When cybersecurity experts are trying to reach the site of a problem, they often leave doors open behind them on the way. Venkat’s decoupled approach will create a security tunnel running through the system so that in the midst of a cyberattack, technicians can rapidly locate the vulnerable component and enforce an appropriate security policy to fix it without opening new entry points for bad actors.
“The decoupled hardware software stack allows security policies to be defined in software, but enforced in hardware, enabling versatility, flexibility and efficiency at the same time,” Venkat said. “In fact, the project’s second objective is to design new computer hardware to enforce emerging cybersecurity measures against a range of attacks without compromising efficiency.”
The third objective is to enable the new hardware to continuously track the flow of information for precise enforcement of software-defined security policies.
Building a Cyber Workforce for the Future
The CAREER Award, which totals over half a million dollars, also has an educational component. As computer software gets more complicated and is made up of increasingly specialized components, it’s getting harder to train the next generation of cyberexperts — both technicians to work on the systems and researchers to assess impending threats.
The goal, Venkat said, is to improve cybersecurity curricula and awareness for high school, vocational and college students. As part of the project, his team will establish a mentorship program for undergraduate students, including groups traditionally underrepresented in engineering and computer science, to help build a cybersecurity workforce for the future.

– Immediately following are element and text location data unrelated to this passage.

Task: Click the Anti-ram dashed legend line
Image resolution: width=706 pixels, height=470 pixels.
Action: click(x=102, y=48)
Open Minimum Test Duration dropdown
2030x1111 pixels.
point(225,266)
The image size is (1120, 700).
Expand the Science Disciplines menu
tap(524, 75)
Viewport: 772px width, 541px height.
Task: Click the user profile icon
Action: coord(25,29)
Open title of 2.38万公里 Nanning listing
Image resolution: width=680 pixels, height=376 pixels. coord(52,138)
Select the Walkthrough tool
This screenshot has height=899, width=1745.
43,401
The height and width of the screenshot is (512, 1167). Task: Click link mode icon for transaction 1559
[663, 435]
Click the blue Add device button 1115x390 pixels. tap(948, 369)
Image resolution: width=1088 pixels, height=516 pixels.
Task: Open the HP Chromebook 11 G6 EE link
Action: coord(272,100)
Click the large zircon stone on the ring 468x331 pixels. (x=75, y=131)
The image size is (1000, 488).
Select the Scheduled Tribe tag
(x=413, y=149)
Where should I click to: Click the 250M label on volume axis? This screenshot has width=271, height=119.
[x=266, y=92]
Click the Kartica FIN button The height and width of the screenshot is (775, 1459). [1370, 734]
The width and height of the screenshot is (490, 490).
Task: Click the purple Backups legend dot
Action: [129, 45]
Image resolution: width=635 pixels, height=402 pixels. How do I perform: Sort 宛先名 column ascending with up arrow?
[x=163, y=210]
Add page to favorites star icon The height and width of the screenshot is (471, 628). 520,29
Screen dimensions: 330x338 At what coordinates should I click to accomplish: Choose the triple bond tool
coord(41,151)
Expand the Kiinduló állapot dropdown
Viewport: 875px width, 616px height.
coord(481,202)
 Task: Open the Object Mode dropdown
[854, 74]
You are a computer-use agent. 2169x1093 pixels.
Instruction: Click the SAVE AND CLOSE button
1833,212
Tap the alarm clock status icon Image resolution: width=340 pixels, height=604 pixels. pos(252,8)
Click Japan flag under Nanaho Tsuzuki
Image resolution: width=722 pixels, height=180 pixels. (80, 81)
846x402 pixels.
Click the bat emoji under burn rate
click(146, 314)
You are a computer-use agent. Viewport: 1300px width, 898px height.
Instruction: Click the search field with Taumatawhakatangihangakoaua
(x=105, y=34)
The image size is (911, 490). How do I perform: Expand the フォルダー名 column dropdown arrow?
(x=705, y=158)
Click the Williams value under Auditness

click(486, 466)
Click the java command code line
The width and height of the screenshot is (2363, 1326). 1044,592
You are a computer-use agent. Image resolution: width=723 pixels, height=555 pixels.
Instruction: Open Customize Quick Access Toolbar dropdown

Finally, Venkat isn’t limiting his approach to cybersecurity defense — he’s also using offensive tactics, known as ethical or “white hat” hacking. The practice uses a team of highly trained ethical hackers to examine a system before a hack occurs.
“You teach students how to ethically hack a system with the goal of better understanding potential vulnerabilities and to improve the security of modern systems,” Venkat said.
His research group earned significant press attention in 2021 for discovering a security vulnerability that impacted millions of computers with Intel and AMD processors. Subsequent efforts to discover vulnerabilities includes their work on hardware Trojan attacks, which has been nominated for a best paper award at DATE 2023, the Design, Automation and Test in Europe conference.
Real-World Implications for Real People
Venkat is also concerned about building protections against global threats such as the WannaCry ransomware attack in 2017. Exploiting a vulnerability in the Microsoft Windows operating system, WannaCry spread to more than 200,000 computers in 150 countries within days — harming large and small organizations, including hospitals. The malware, which can self-propagate across networks, encrypted the computers’ data and demanded cryptocurrency payments in exchange for returning control of the computers to their owners.
“These attacks can go after anyone, not just huge corporations,” Venkat said. “They can put mom-and-pop companies out of business, they can impact your grandmother. “When companies aren’t able to invest in cybersecurity, sometimes they just go out of business because their insurance premiums become so inflated.”
Venkat’s goal is to create a set of cybersecurity fixes that are economical for individuals and small businesses alike.
“There’s an urgent need for systems that are designed to be secure from inception and to tighten security around already deployed systems vulnerable to attack,” he said. “I’m passionate about this work because, in the end, it’s people who are harmed by zero-day and other cyberattacks.”